• **引用文**:
#####
「生活者1万人アンケート」調査結果に見る消費者の暗号資産保有行動
コロナ禍で若年層を中心に証券投資の裾野が拡大し話題となっている。老後の生活への不安などから長期投資への意識が高まり、NISAやiDeCoなど税制優遇を活用したり、積立投資を実践したりする動きにつながったようだ。
一方、海外に目を転じると、個人投資家による米国のミーム株騒動や暗号資産価格の乱高下といった高リスク投資の話題も多く、身の丈にあわない投資を懸念する声が聞かれた。日本でこうした懸念は杞憂だろうか。
本コラムでは、消費者の暗号資産保有行動に注目した。暗号資産への投資は短期の値上がり益を期待する投機的要素が強調されるが、株、投信といった伝統的なリスク資産を補う、コアサテライト運用の「サテライト」として利用することも考えられる。業界統計によると、昨年、暗号資産交換業者の利用者口座数、残高は大幅に伸びた(注1)。消費者に長期投資の意識が高まる中、暗号資産は消費者にどう受けとめられているのだろうか。
#####
• **資料**:
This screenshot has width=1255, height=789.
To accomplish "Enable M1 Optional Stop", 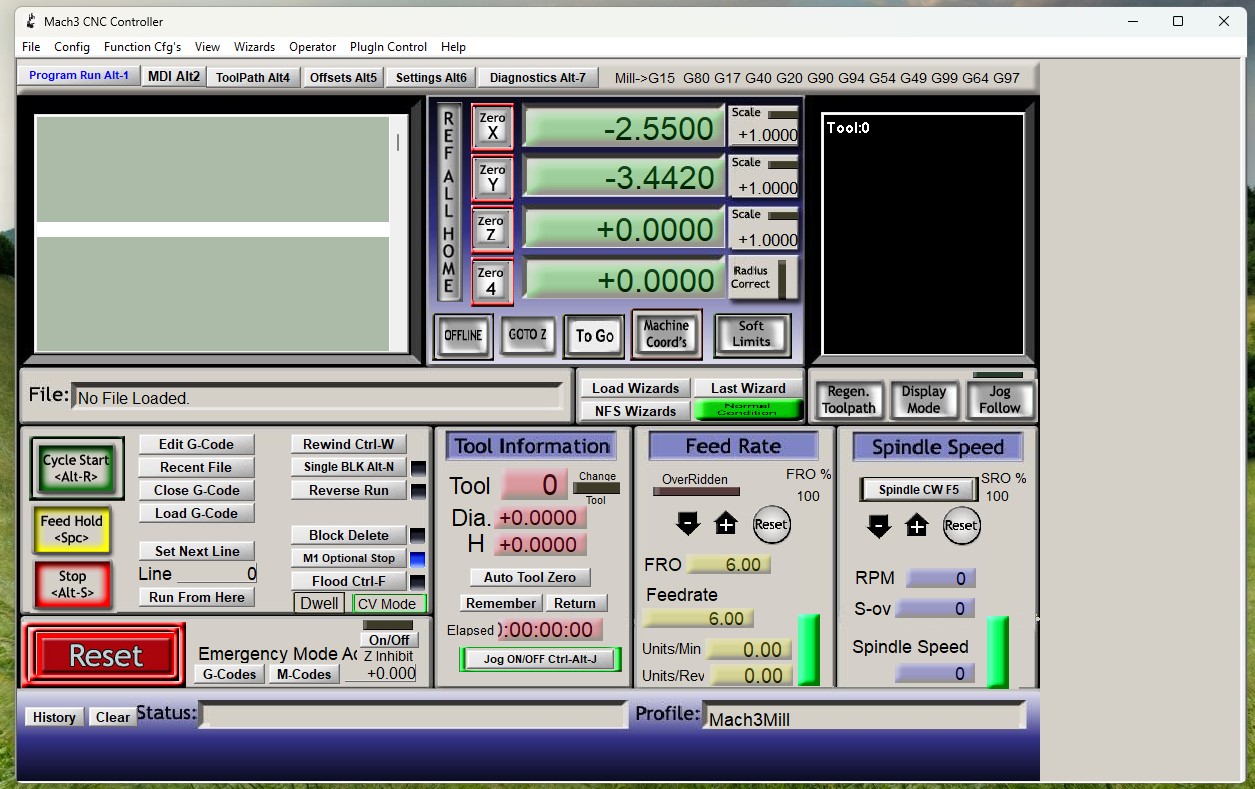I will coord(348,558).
#####
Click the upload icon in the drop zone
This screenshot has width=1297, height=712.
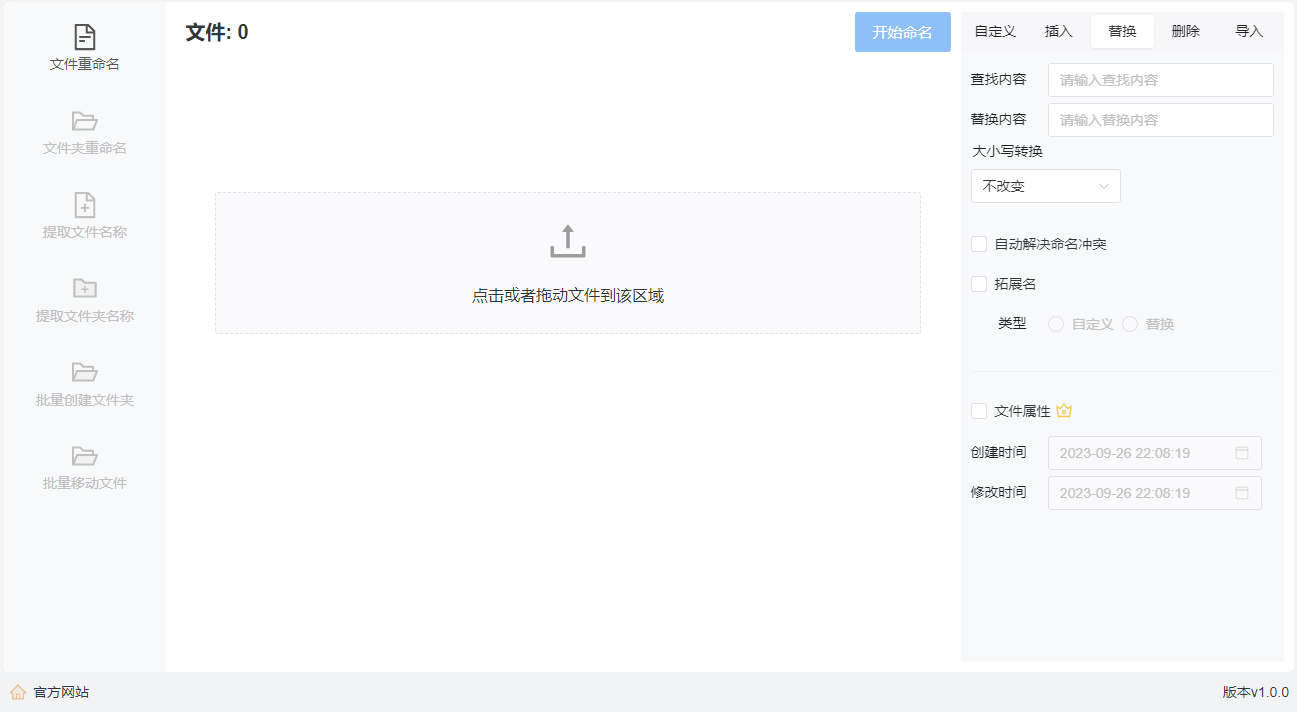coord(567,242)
#####
• **課題**:
- a) 暗号資産を扱った引用文を2文で要約せよ。
- b) 暗号資産を扱った引用文の続きを、最後の文の後から書け。

• **解答**:
- a) コロナ禍で若年層を中心に証券投資の裾野が広がり、長期投資への意識が高まる一方、海外では米国のミーム株騒動や暗号資産価格の乱高下など高リスク投資の話題も多く、身の丈にあわない投資を懸念する声が聞かれた。本コラムは、昨年利用者口座数や残高が大幅に伸びた暗号資産が消費者にどう受けとめられているのかに注目し、その保有行動を取り上げる。

- b)
NRIでは3年ごとに「生活者1万人アンケート調査」を実施しており、その中で回答者に保有金融資産について質問している。2021年調査(2021年8月実施)の結果から暗号資産の(1)普及度、(2)保有者のプロファイル、(3)保有者が他に保有するリスク資産を確認し、消費者の暗号資産保有行動を探ってみた。
暗号資産の保有者率は1.7%、3年前調査の1.5倍に
まず、暗号資産の普及度を消費者の保有率の動向で確認したい。図表1は、2018年と2021年調査における回答者(15~80歳の男女)の4つのリスク資産(株式、投信、FX、暗号資産)の保有率を示したものである。
2021年調査では、回答者の1.7%が暗号資産を保有していた。3年前調査の1.1%からは+0.5%ポイントとなり、有意な上昇が観測された。投信保有率の+1.9%ポイントには及ばないが、保有率の増加率では4資産で最も大きい1.5倍(=1.7%/1.1%)となった。
日本の人口及び人口構成(年齢層、性別)から試算すると2021年の暗号資産の保有者(15-80歳)は約180万人と推計できる。この数字を、同様に推計した投信の保有者(1,157万人)で単純に割ると16%。暗号資産保有者人口は投信保有者のおよそ6分の1と推測できる。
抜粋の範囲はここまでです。